Activity: How many of the lines below hold "beside"? Only the number, please.

Collected data:
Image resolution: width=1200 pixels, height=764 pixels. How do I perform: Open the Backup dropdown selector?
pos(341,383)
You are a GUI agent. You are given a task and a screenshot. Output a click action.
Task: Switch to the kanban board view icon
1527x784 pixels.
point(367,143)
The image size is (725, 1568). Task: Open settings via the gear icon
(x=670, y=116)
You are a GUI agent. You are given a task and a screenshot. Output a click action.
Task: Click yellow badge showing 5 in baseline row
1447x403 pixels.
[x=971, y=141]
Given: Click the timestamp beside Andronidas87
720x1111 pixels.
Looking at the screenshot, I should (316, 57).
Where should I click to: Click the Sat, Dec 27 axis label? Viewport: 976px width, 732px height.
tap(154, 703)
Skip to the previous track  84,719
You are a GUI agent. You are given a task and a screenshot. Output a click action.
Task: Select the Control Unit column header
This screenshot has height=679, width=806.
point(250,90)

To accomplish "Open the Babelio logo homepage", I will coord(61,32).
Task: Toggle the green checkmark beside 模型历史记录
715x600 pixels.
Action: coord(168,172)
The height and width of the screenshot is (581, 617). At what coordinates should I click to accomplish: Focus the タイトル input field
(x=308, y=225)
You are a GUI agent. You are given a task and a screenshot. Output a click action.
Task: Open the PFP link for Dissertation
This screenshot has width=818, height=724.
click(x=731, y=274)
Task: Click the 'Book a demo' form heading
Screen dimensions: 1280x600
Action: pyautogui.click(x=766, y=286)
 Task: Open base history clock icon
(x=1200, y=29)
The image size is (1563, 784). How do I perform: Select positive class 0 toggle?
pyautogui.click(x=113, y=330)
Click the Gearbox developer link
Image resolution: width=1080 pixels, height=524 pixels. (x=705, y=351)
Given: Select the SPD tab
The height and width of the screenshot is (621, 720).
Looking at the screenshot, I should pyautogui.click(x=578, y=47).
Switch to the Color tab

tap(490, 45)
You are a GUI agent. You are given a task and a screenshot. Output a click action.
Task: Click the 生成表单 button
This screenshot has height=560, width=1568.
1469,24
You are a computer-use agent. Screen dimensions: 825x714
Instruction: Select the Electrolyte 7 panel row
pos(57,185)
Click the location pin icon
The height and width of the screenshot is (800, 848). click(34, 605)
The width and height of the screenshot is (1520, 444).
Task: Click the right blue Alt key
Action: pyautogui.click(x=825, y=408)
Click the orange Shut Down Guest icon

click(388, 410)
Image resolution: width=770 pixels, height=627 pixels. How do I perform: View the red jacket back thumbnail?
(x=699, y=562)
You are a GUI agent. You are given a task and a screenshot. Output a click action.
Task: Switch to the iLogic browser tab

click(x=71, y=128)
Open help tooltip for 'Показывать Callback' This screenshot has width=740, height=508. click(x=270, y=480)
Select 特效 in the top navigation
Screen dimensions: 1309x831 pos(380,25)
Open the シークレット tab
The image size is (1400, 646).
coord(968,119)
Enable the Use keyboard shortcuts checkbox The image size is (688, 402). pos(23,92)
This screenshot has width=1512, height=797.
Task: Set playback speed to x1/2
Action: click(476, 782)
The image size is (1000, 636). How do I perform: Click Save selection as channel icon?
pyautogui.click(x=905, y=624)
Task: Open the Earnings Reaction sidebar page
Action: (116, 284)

Solution below: 2